1. A method for detecting text, the method comprising:

processing a target image needing character detection through a plurality of convolution layers included in a fast convolution neural network (fast RCNN) model based on a region to obtain a plurality of candidate regions, wherein the step of obtaining the plurality of candidate regions comprises the following steps: the output value of the previous convolutional layer in the plurality of convolutional layers is used as the input value of the next convolutional layer, and a plurality of characteristic graphs are obtained by performing convolution operation on the input value of the last convolutional layer through the processing of the plurality of convolutional layers; for each feature map in the plurality of feature maps, performing convolution on the last convolution layer and the feature map by adopting a preset convolution kernel to obtain a plurality of candidate regions;

processing the candidate regions through a pooling layer included by the Faster RCNN model to obtain a text region and positions of the text region in the target image, wherein the text region is a region including text in the candidate regions;

wherein the processing the candidate regions through the pooling layer included by the Faster RCNN model to obtain a text region and a position of the text region in the target image includes:

for each candidate region in the multiple candidate regions, dividing the candidate region into multiple sub-regions with the same size, and performing maximum pooling operation on the candidate region according to the multiple sub-regions obtained after division; or, for each candidate region of the plurality of candidate regions, performing an average pooling operation on the candidate region;

and when determining that the candidate region comprises characters according to the maximum pooling result or the average pooling result, determining the candidate region as a character region, and determining the position of the character region in the target image.

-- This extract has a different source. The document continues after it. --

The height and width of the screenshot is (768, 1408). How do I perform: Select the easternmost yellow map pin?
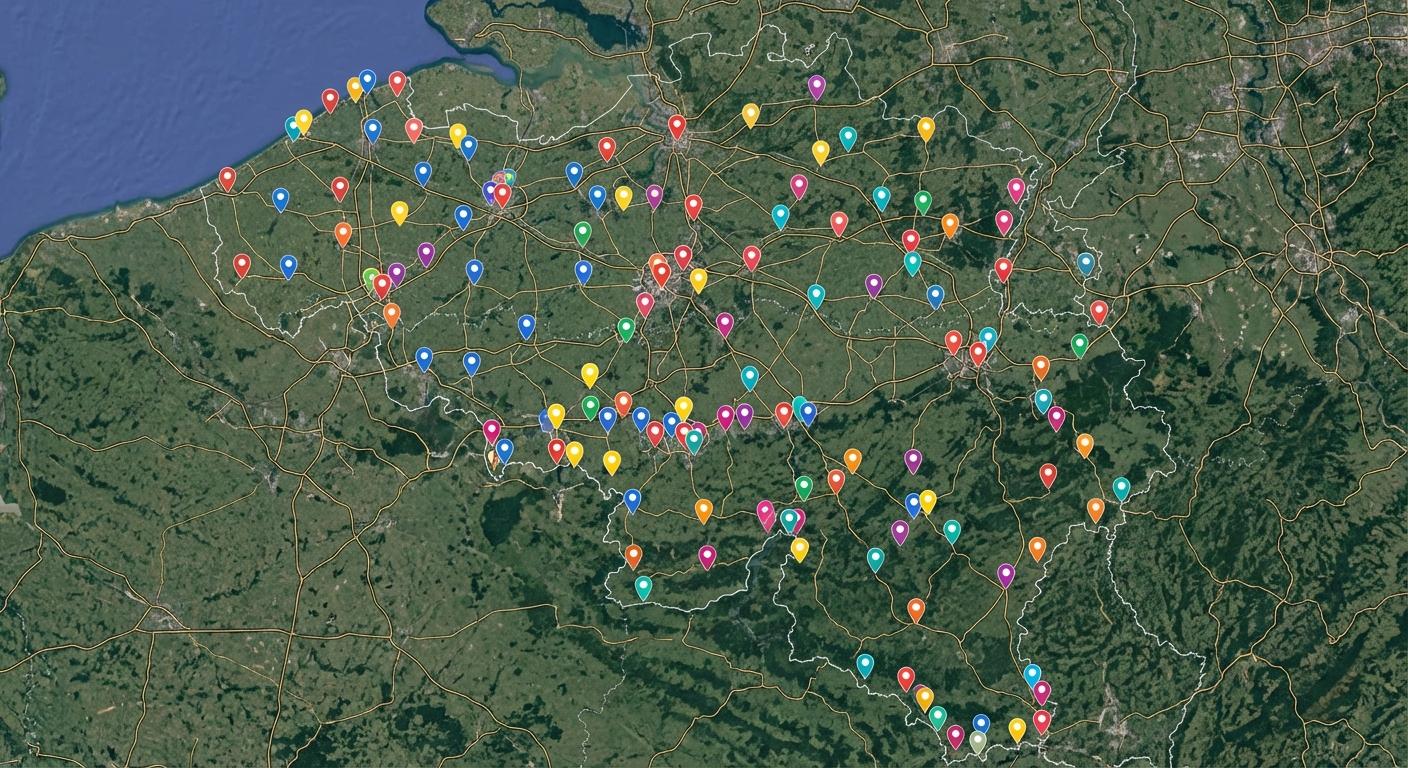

2. The method of claim 1, wherein the performing the maximum pooling operation on the candidate region according to the plurality of sub-regions obtained after the dividing comprises:

3. A text detection apparatus, the apparatus comprising:

a determining module, configured to process the multiple candidate regions through a pooling layer included in the Faster RCNN model to obtain a text region and a position of the text region in the target image, where the text region is a region including text in the multiple candidate regions;

the processing module is further configured to use an output value of a previous convolutional layer in the plurality of convolutional layers as an input value of a next convolutional layer, and obtain a plurality of feature maps by performing convolution operation on an input value of a previous convolutional layer through processing of the plurality of convolutional layers; for each feature map in the plurality of feature maps, performing convolution on the last convolution layer and the feature map by adopting a preset convolution kernel to obtain a plurality of candidate regions;

the determining module is further configured to use the plurality of candidate regions as input to a pooling layer of the Faster RCNN model; for each candidate region in the multiple candidate regions, dividing the candidate region into multiple sub-regions with the same size, and performing maximum pooling operation on the candidate region according to the multiple sub-regions obtained after division, or performing average pooling operation on the candidate region for each candidate region in the multiple candidate regions; and when determining that the candidate region comprises characters according to the maximum pooling result or the average pooling result, determining the candidate region as a character region, and determining the position of the character region in the target image.

4. The apparatus of claim 3, wherein the determination module is further configured to:

5. A text detection apparatus, the apparatus comprising:

a processor;

a memory for storing processor-executable instructions;

wherein the processor is configured to the steps of any of the methods of claims 1-2.

6. A computer-readable storage medium having instructions stored thereon, wherein the instructions, when executed by a processor, implement the steps of any of the methods of claims 1-2.